Burada Tönnies’in cemaat- cemiyet kavramından bahsetmek lazım. Hepsinden önemlisi de, Eric Fromm’un Özgürlükte Kaçış kitabında, “ İnsan hiç özgürlüklerinin peşinden koşmuyor, aksine cemaatlerin peşinden koşuyor” diyor. Çünkü özgür olmak; sorumluluk almak ve sonuçlarına katlanmak demektir. I.Dünya Savaşı’yla değiştirdiğimiz bu dünyada aslında insanlar çok da özgür olma telaşında değiller. Juvenal’in iddiasıyla devam edersem “Eskiden aydının sığınabilecek hiç değilse üç dalı vardı” diyor. Üç dalı derken de kral, ruhban ve soyluyu kastediyor. Galileo diyelim ki, Dünya dönüyor derken bu üç sınıftan en az ikisine güveniyordu. Yani, düşüncesiyle kumar oynamıyordu biliyordu ki arkasında olacaklar. Doğal olarak da, dünyayı değiştiriyor; şunu görmek lazım ki savunmuyorlar fakat bu gruplar ona özgürlük alanı sağlıyordu.

 

Juvenal’in ifadesiyle aydının günümüzde devlet dışında sığınacak bir dalı kalmadı. Bir burjuvazisi yok,-niteliksiz küçük bir burjuva var-bir kapitalisti yok, soylu-ruhban da yok. Doğal olarak, insanların cemiyet tipi örgütlenmelere adapte olabilmesi için modern tarzda örgütlenme biçimlerine hasıl olması lazım. Aslında bu, şu demek: En modern devlet yönetimi nedir? Ulus devlet, ulus devlet zaten bir modern cemiyet tarzıdır. Benedict Anderson, “Hayali Cemaatler” kitabını yazdığında ulus devletleri hayali cemaatlere benzetiyor. Kader birliği olan, bu birlikten insanların etkilendiği, giriş ve çıkışın sorunlu olduğu çünkü bugün modern cemiyet dediğinizde ne var?
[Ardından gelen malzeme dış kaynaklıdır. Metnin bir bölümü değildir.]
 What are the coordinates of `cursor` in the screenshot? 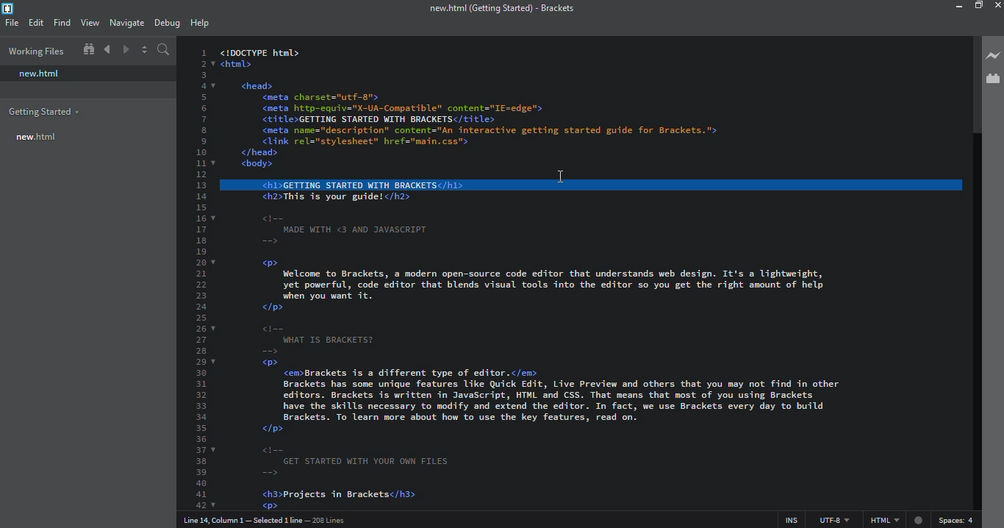 It's located at (559, 176).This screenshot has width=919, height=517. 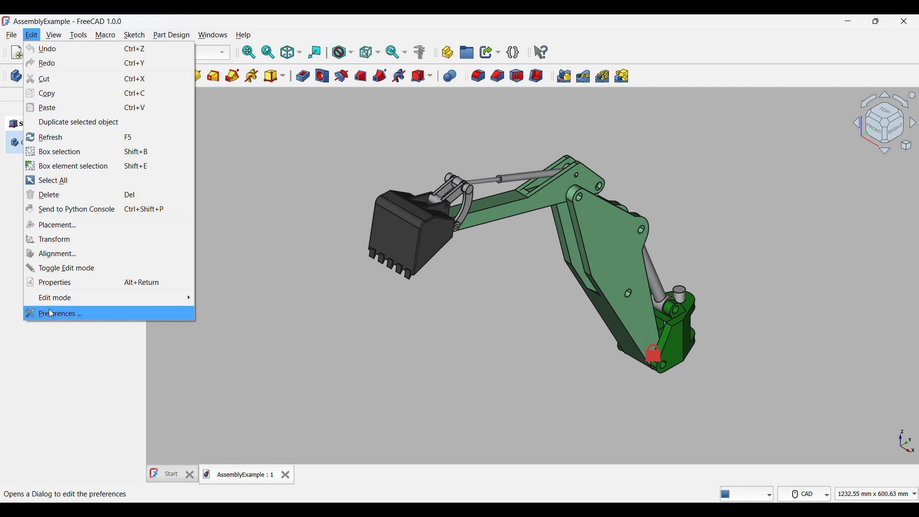 I want to click on Windows menu, so click(x=213, y=35).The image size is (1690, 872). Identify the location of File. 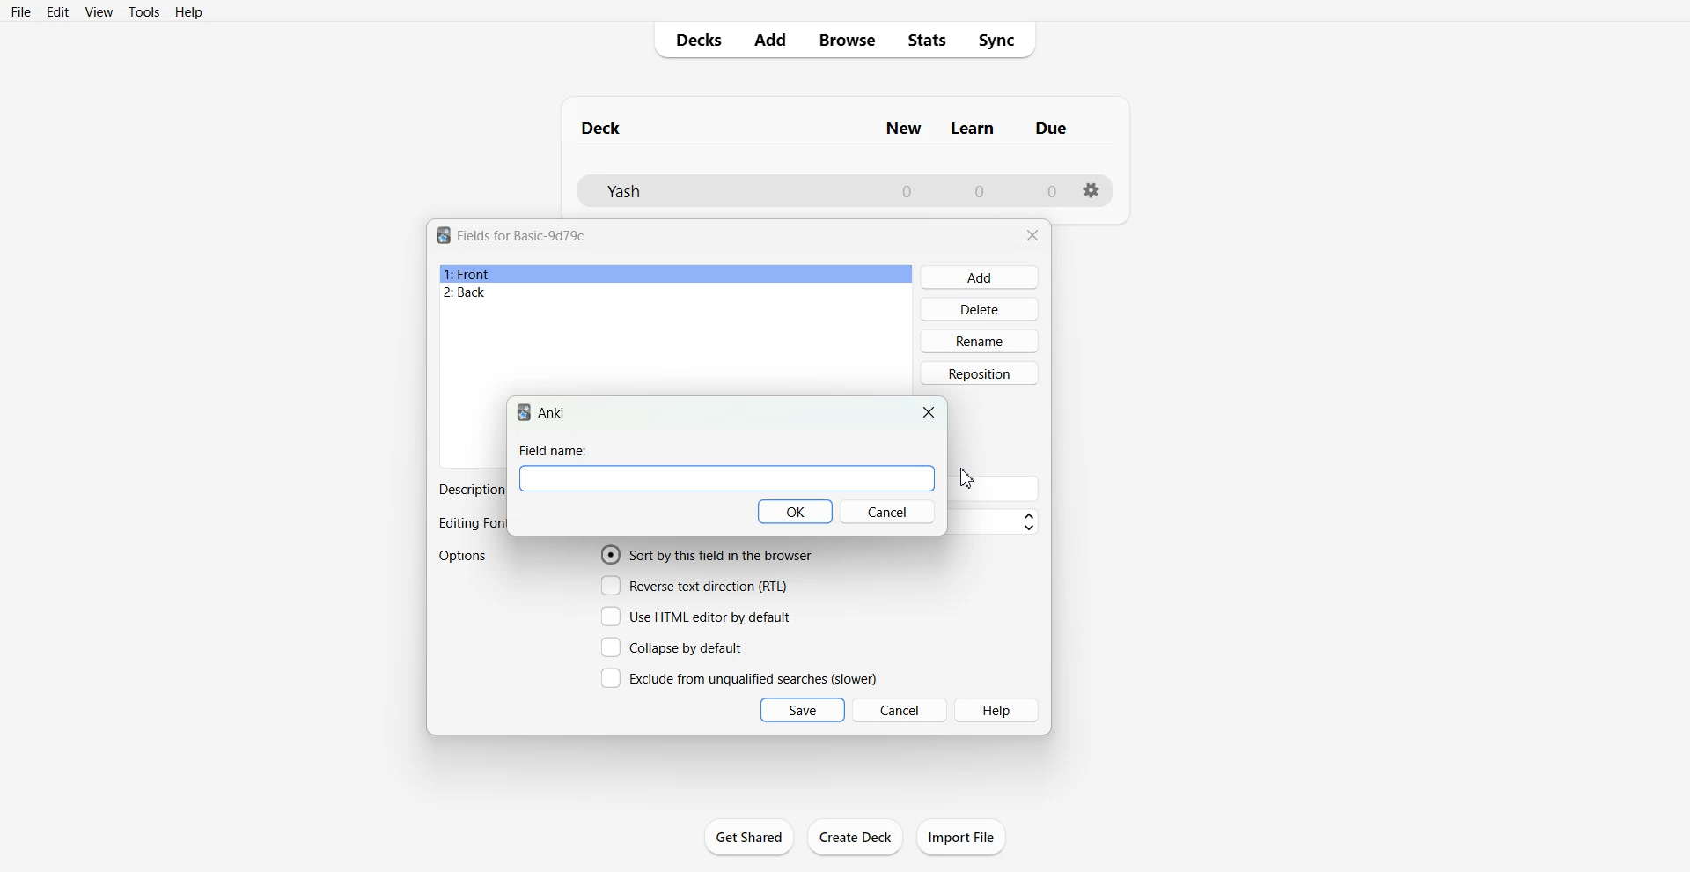
(19, 11).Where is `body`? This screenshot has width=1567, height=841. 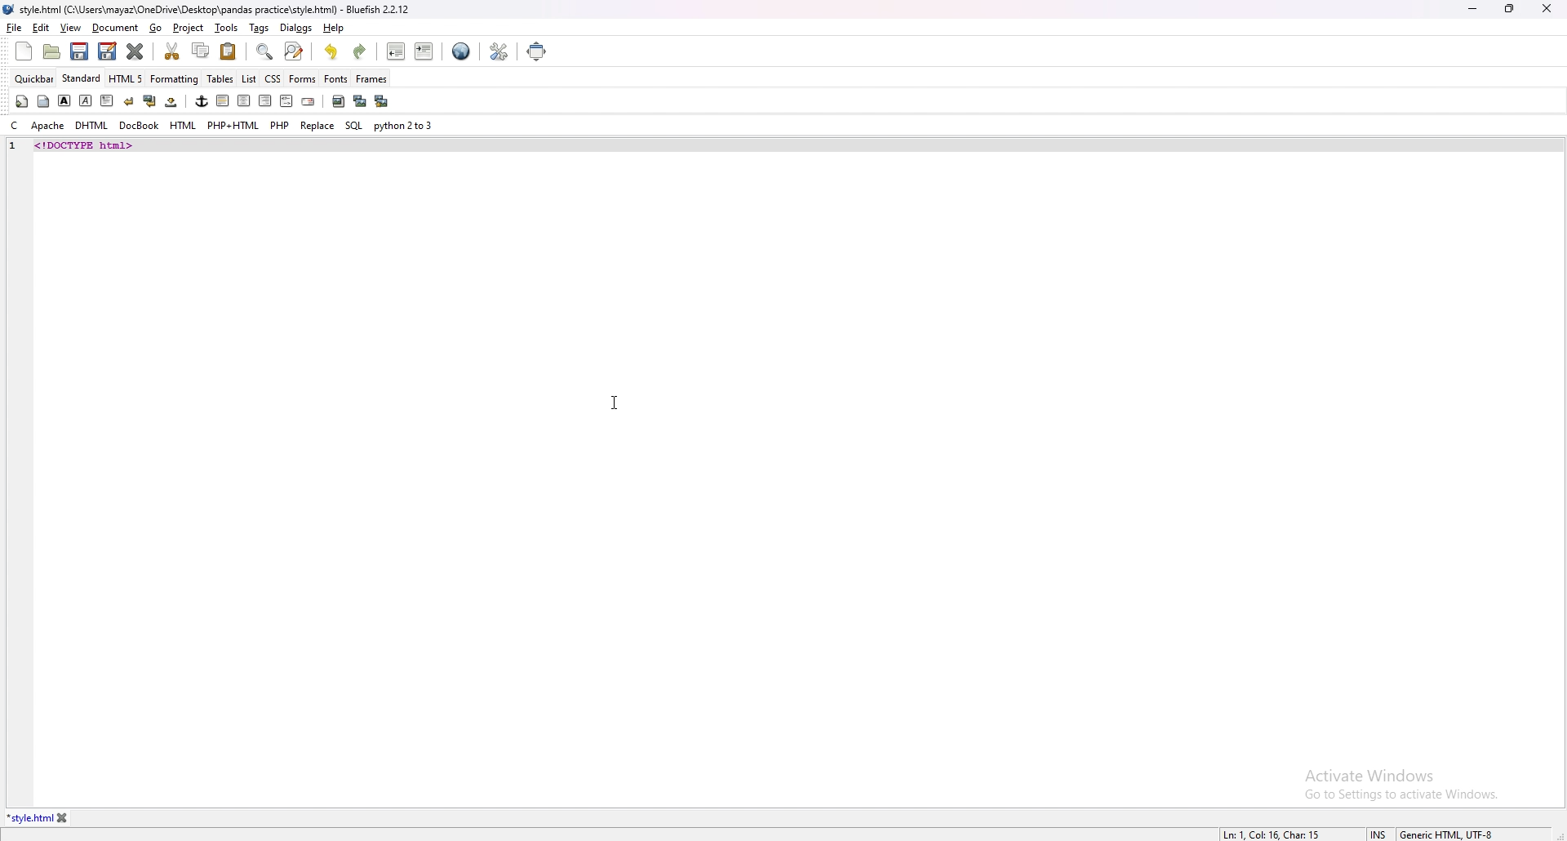 body is located at coordinates (45, 100).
Giriş ve çıkışın serbest olduğu bir toplum düzenine yöneliyorsunuz ama kurduğunuz örgütlenme “ulus devlette” bu hiç de öyle değil. Peki, özgürleşebilir mi? Son dönemlerde, parası olanın konut alarak vatandaşlık alması gibi bir durumlar var ama bu hâlâ 15. yüzyıl Amerika’ya giden zenginler gibi. Yani, parası olan zaten bugün dünyanın herhangi bir yerinde vatandaşlık satın alabiliyor ama onun dışındaki vatandaşlar hâlâ nüfus ve toprağa bağımlı olduğu hali konuşuyoruz. Giriş-çıkışı sınırlı olduğu için de, sizin en modern dediğiniz ulus devlet bile insanlığın önünde modern bir tarz olarak sunulmakta böylece anlaşıldığından da insan, cemaat tipi ilişkileri halen modern bir tarz olarak algılıyor ve cemaatler içerisinde kendisinin daha özgür olabileceğini hissediyor. İnsanın önüne her ne kadar modern diye bir fikir sunsak bile, henüz modern bir çerçevede bir örgütlenme biçimini koymadığımızı ifade edebiliriz. Kant’ın ebedi barış, dünya vatandaşlığı gibi kavramları idealize biçimde önümüzde dursa bile belki biraz zorlamaydı.